Una ley que a pesar de que fue aprobada sin votos en contra, lo que dice muy poco del sentido de la responsabilidad de nuestros representantes políticos, está considerada como abiertamente anticonstitucional por las diferencias radicales que introduce en función de si el sujeto es hombre o mujer.
La juez María Poza, del Juzgado número 4 de Murcia, presentó el agosto pasado una cuestión de inconstitucionalidad porque consideraba que la ley vulnera diversos artículos de la Constitución. Así mismo la Asociación Profesional de la Magistratura y Jueces para la Democracia han apoyado las tesis de Poza considerando necesario que el TC se pronuncie sobre la constitucionalidad de la ley. La propia portavoz de la Coordinadora de organizaciones feministas Empar Pineda ha afirmado que cree que dicha ley es inconstitucional.
Una de las razones fundamentales radica en el distinto trato de las penas. Si un hombre agrede a una mujer provocándole lesiones físicas o psíquicas, podrá ser condenado de 2 a 5 años de prisión. Lo que supone su ingreso obligatoriamente.
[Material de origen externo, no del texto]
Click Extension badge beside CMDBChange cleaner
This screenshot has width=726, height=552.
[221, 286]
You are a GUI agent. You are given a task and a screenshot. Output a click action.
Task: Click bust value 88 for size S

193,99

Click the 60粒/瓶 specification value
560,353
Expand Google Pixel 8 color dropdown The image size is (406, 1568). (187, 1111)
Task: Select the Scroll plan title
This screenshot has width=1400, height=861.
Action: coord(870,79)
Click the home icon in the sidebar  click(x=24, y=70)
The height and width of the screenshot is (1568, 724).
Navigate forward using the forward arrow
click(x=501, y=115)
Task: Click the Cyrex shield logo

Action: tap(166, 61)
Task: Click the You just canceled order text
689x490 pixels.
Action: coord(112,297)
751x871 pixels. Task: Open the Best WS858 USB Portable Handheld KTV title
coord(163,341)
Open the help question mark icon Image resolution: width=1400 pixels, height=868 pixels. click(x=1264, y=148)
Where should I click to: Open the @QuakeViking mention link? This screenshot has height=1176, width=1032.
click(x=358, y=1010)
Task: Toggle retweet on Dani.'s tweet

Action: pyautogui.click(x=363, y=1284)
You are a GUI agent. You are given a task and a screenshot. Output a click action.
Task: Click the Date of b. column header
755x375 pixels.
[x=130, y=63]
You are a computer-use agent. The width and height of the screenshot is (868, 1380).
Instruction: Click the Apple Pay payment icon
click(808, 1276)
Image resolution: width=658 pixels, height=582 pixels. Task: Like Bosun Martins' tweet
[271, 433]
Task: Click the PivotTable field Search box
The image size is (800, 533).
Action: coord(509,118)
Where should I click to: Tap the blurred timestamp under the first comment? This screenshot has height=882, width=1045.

Pero si ese mismo delito lo comete una mujer el castigo es solo de 6 meses a 3 años de prisión, con lo cual en todos los casos que la pena sea inferior a 2 años no ingresará. Si se trata de una lesión leve o coacción, será calificado de delito, de 6 meses a 1 año, si es un hombre el autor, pero solo de falta castigada con arrestos de fin de semana o multa, si es una mujer.
De hecho los hombres maltratados por sus parejas no pueden acogerse a las medidas que establece la ley sobre las víctimas de la violencia de género. Ni tan siquiera existe un registro de los casos que se producen, incluido el homicidio, de la mujer contra el hombre.